Your answer must be an exact copy of the data, without any pictures.

- **RECORDED DATA**:
----------

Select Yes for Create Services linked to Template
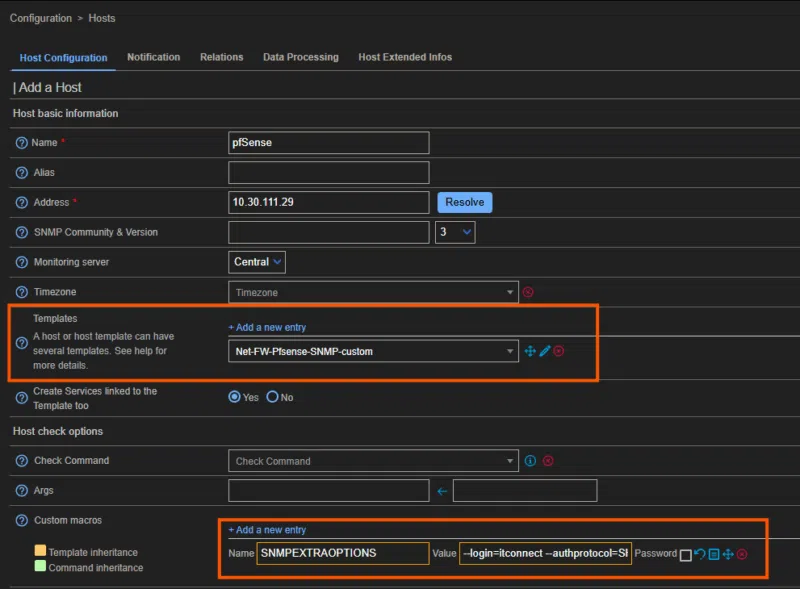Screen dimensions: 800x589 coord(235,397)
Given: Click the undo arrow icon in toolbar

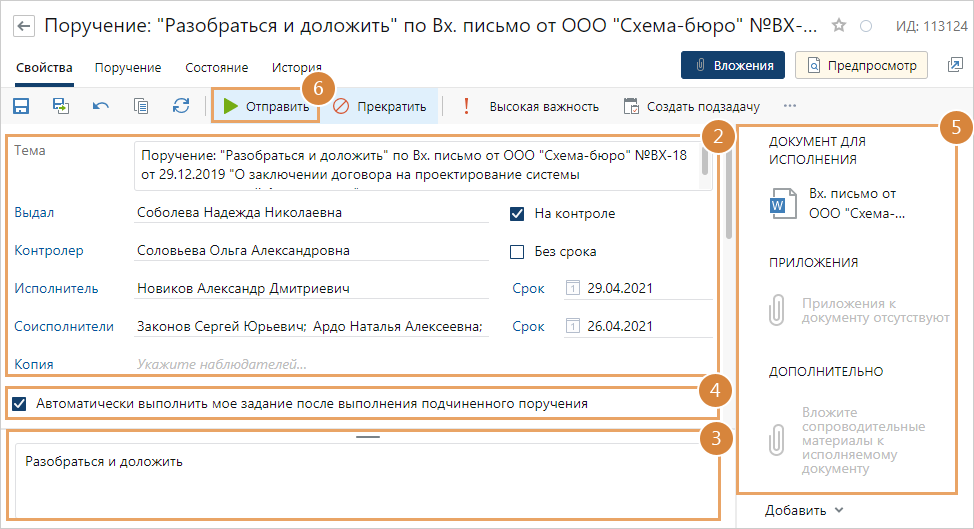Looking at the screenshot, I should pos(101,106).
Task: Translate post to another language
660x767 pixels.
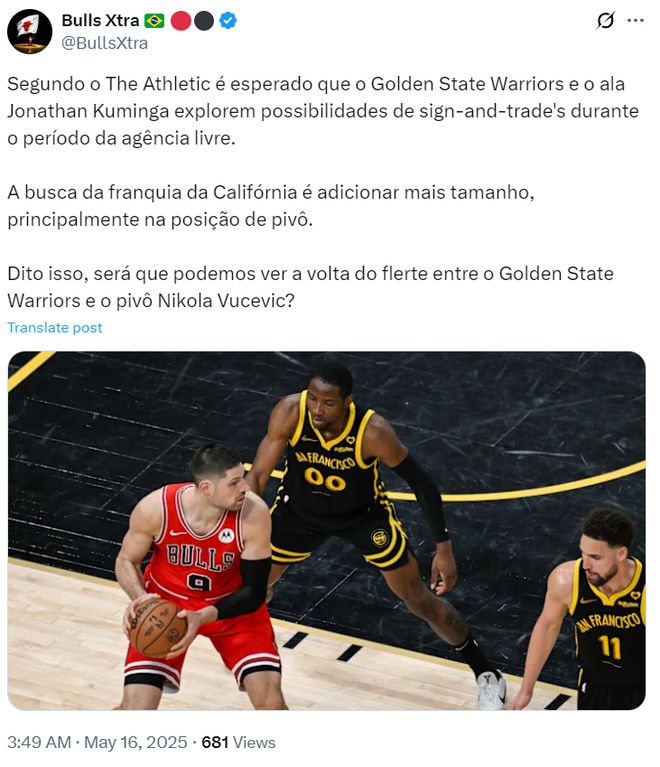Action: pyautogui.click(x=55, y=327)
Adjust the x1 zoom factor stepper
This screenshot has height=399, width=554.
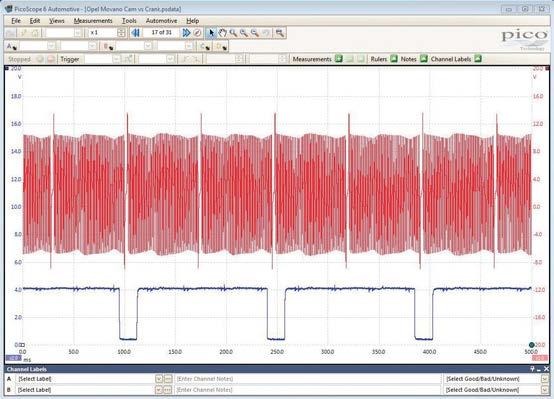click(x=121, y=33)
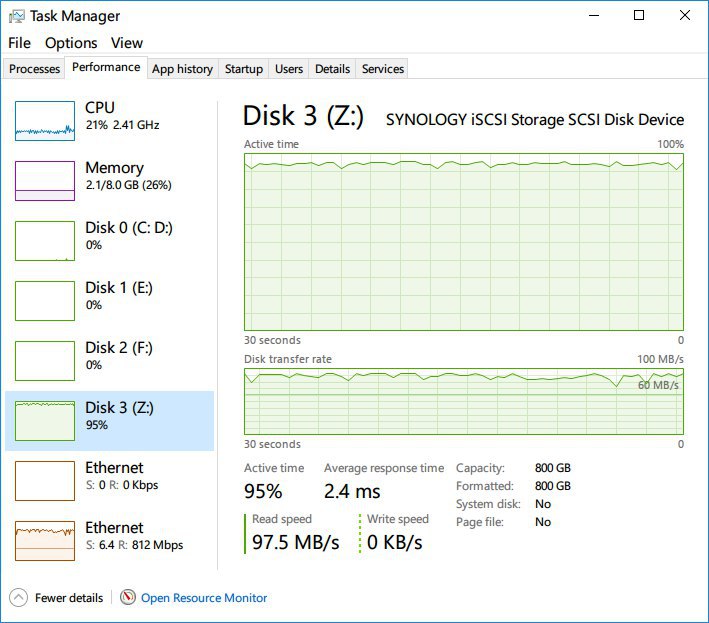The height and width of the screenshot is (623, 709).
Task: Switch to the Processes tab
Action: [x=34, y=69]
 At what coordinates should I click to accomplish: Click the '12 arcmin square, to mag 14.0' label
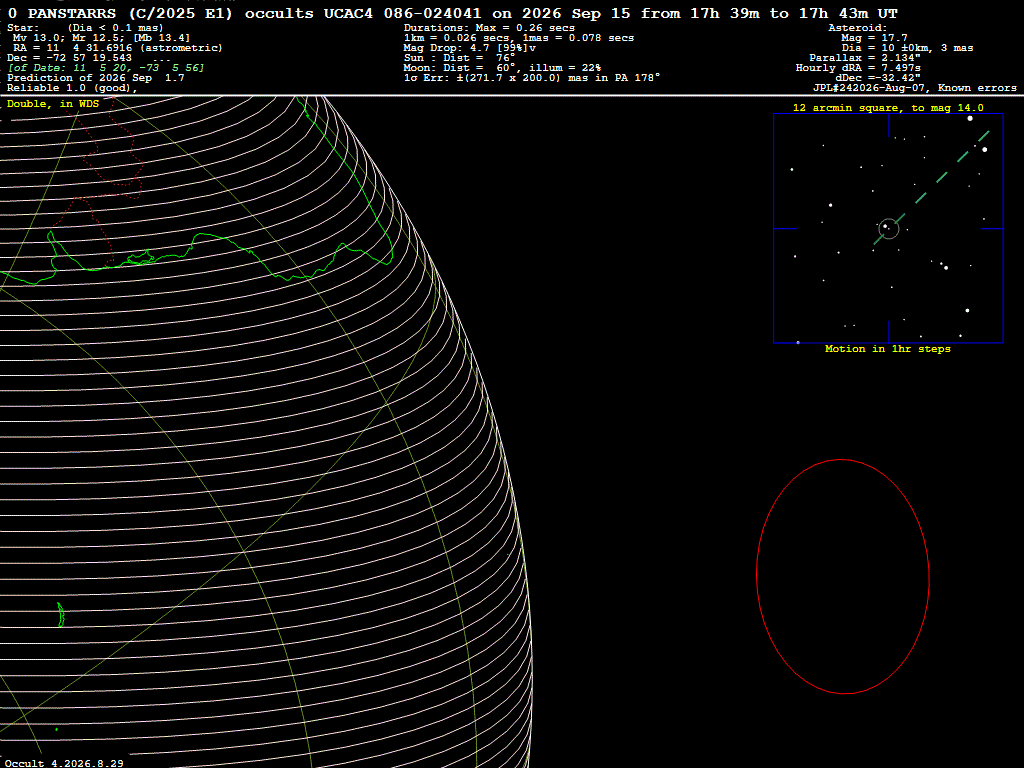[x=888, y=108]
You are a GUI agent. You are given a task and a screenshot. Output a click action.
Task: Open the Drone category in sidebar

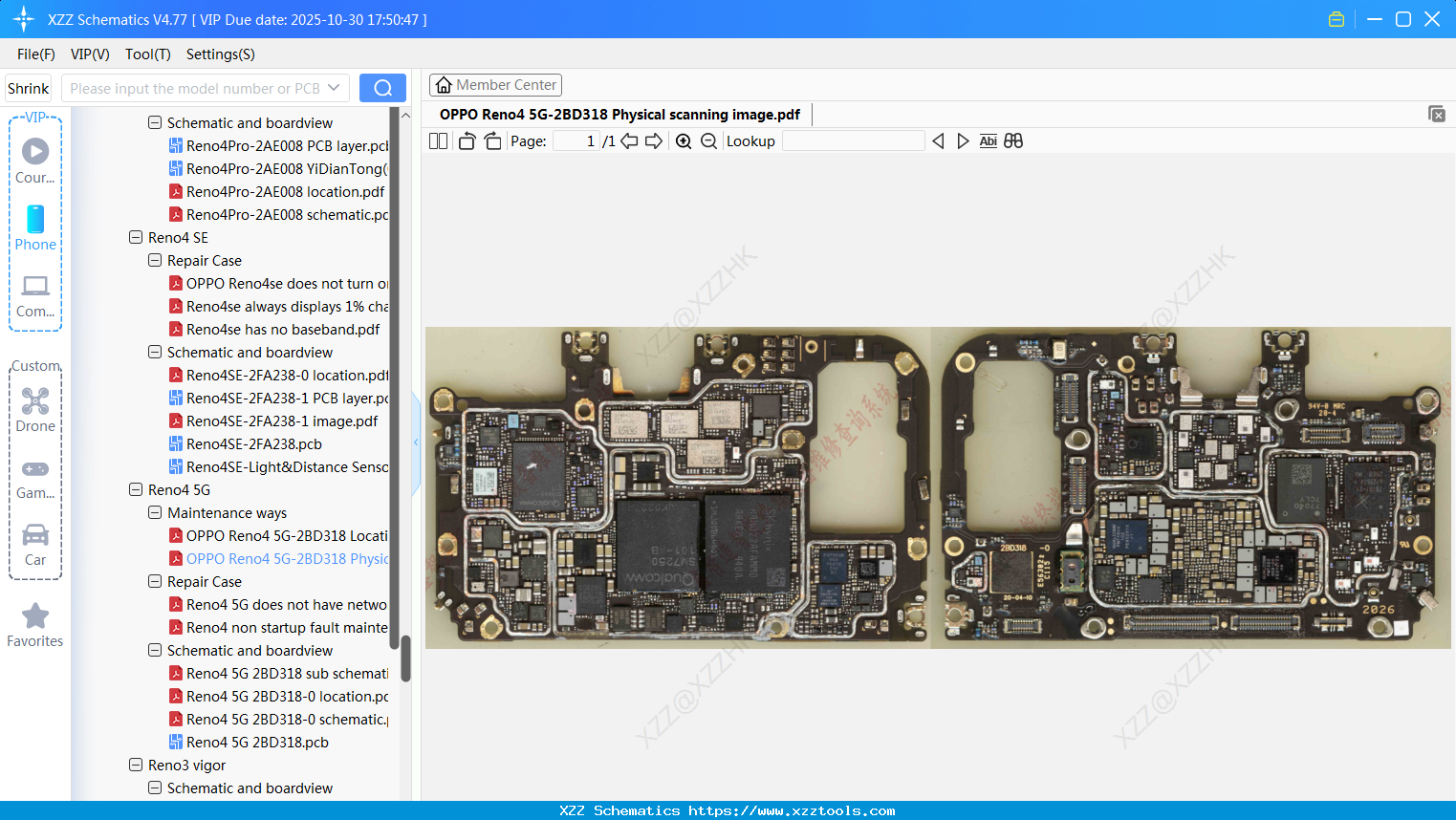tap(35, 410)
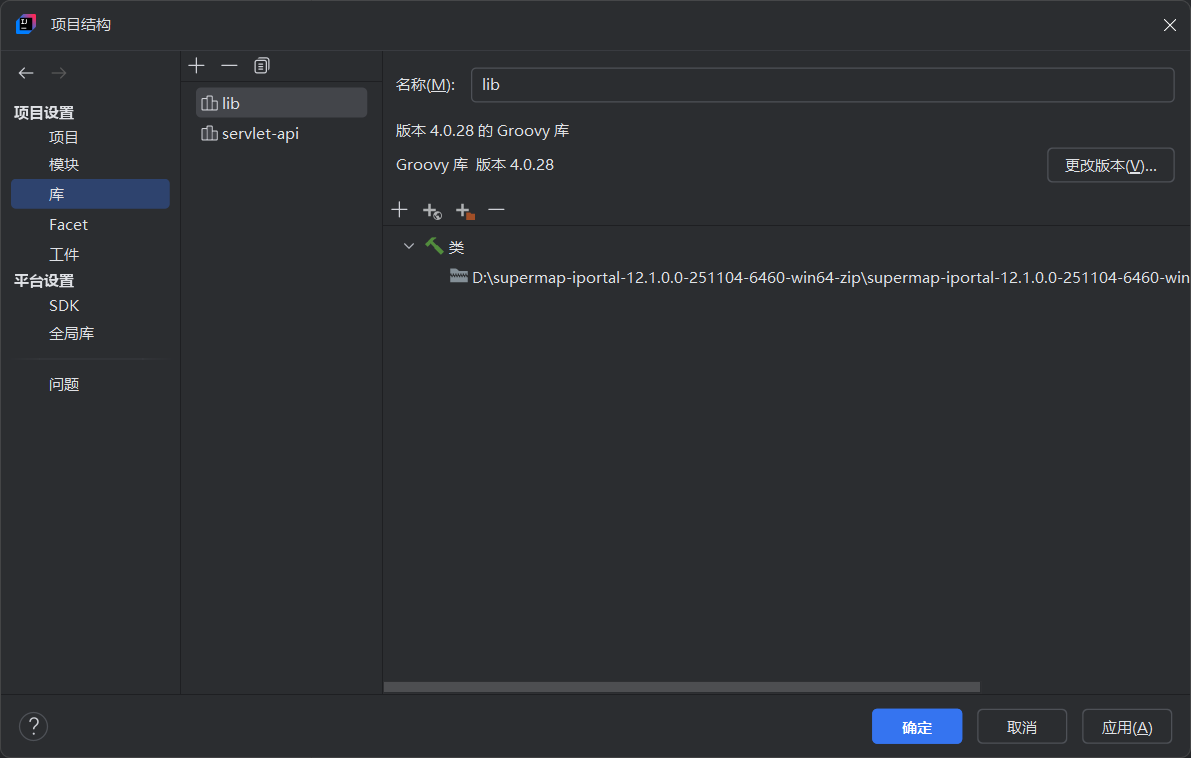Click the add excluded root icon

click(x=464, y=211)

----------

- **RESPONSE FOR THIS EXERCISE**:
Select Yes for Create Services linked to Template
Screen dimensions: 800x589 coord(235,397)
Given: Click the undo arrow icon in toolbar

Looking at the screenshot, I should pos(101,106).
Task: Translate post to another language
660x767 pixels.
Action: pyautogui.click(x=55, y=327)
Adjust the x1 zoom factor stepper
This screenshot has height=399, width=554.
click(x=121, y=33)
The height and width of the screenshot is (623, 709).
Task: Switch to the Processes tab
Action: [x=34, y=69]
 At what coordinates should I click to accomplish: Click the '12 arcmin square, to mag 14.0' label
[x=888, y=108]
You are a GUI agent. You are given a task and a screenshot. Output a click action.
Task: Open the Drone category in sidebar

tap(35, 410)
Click the add excluded root icon

click(x=464, y=211)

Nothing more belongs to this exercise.